THE PROBLEM:
Print the lines from the one containing "You are a computer-use" through the one containing "click(415, 67)", inclusive, reproducing each character as it appears. Leave the pictures out of your answer.

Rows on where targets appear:

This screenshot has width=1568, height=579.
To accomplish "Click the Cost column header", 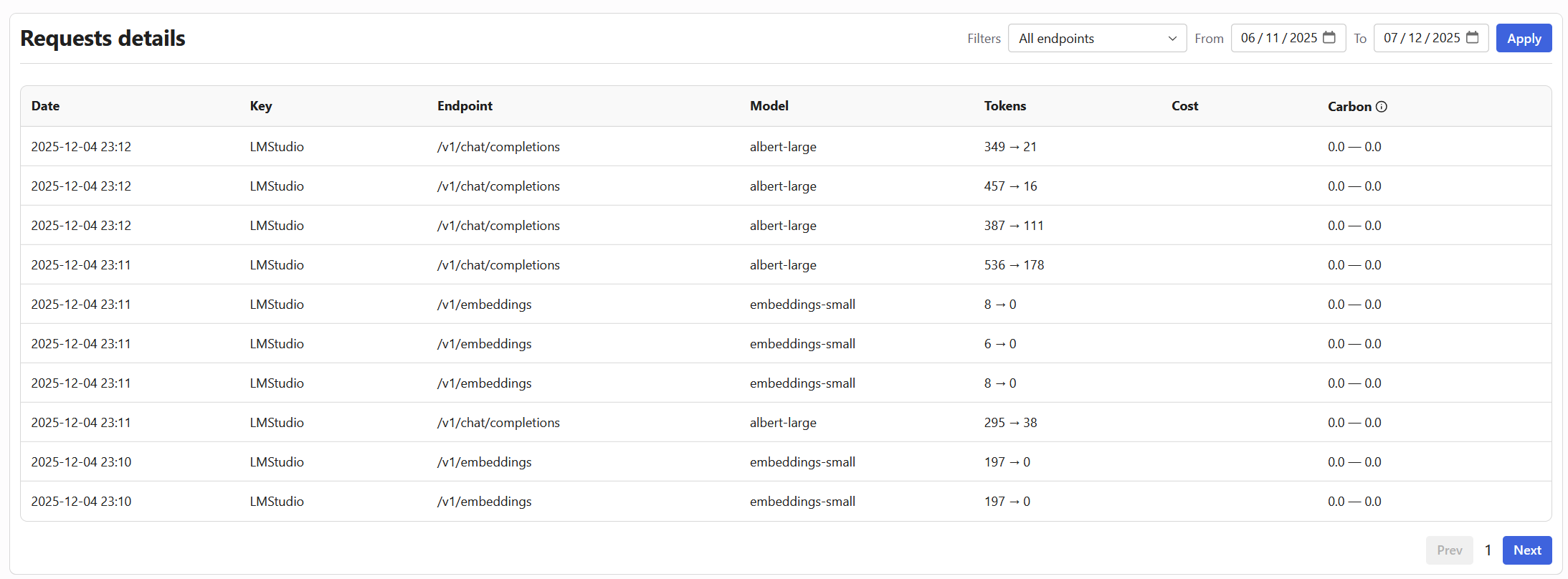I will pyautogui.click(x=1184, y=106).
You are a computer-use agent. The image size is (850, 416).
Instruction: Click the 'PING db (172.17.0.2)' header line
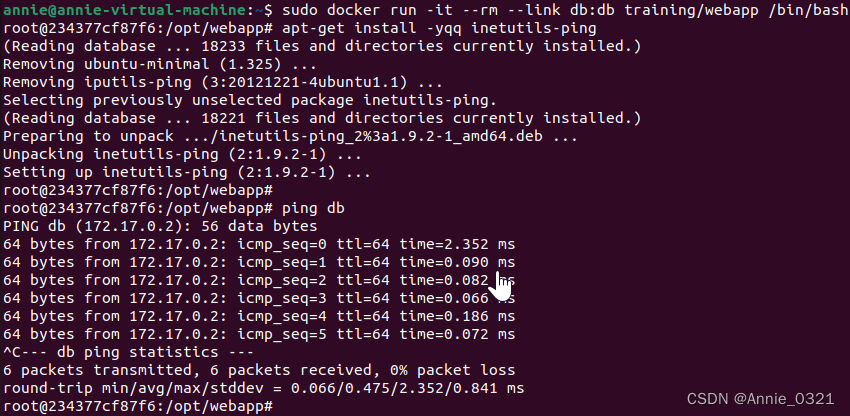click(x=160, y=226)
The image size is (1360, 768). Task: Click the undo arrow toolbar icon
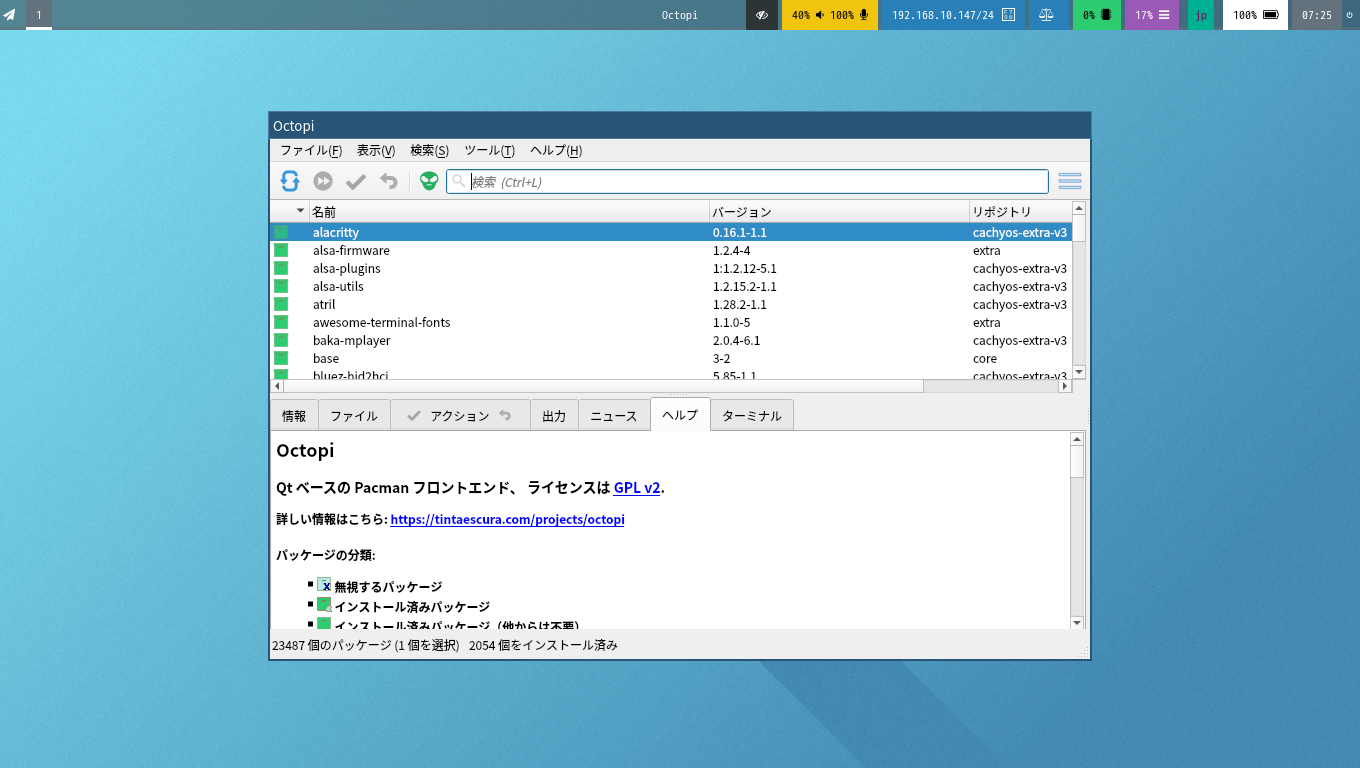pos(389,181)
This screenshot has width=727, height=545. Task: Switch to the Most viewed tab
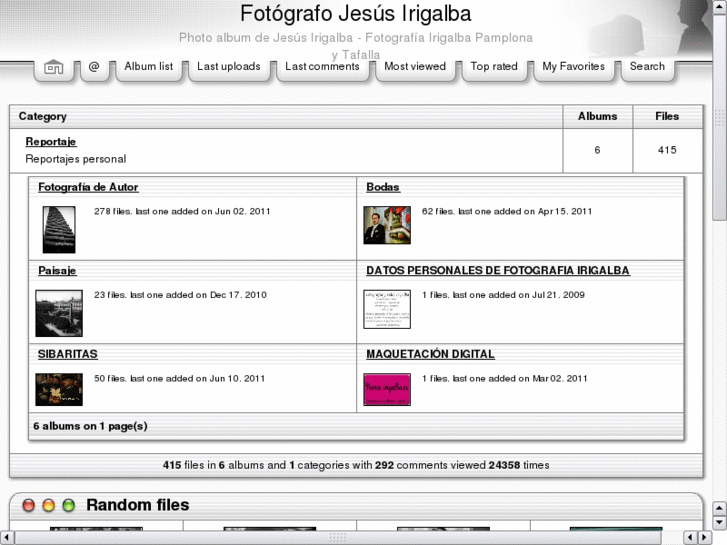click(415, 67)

...

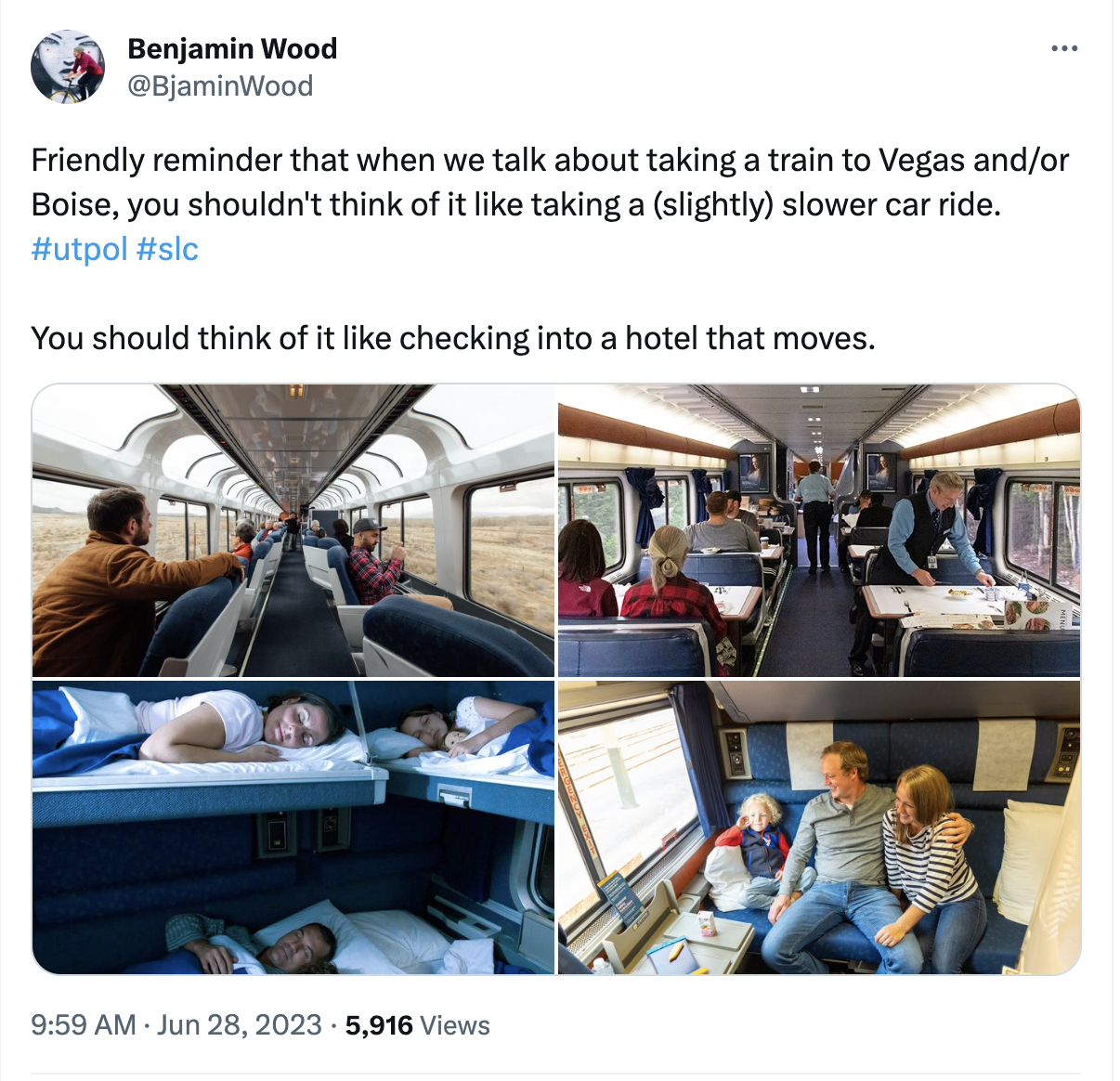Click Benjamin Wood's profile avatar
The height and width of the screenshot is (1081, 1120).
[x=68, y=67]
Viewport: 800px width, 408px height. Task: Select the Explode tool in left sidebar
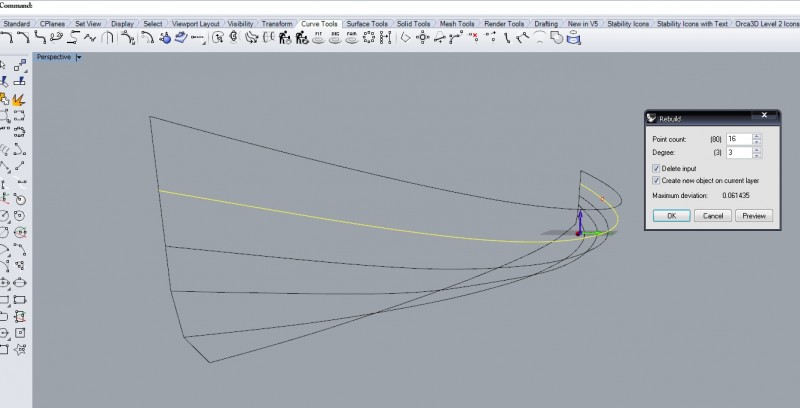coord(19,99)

FINISHED EXERCISE:
You are a computer-use agent. The image size is (850, 416).
Instruction: Click the 'PING db (172.17.0.2)' header line
click(x=160, y=226)
The image size is (1360, 768). Task: Click the undo arrow toolbar icon
pos(389,181)
This screenshot has width=727, height=545. Task: Switch to the Most viewed tab
click(415, 67)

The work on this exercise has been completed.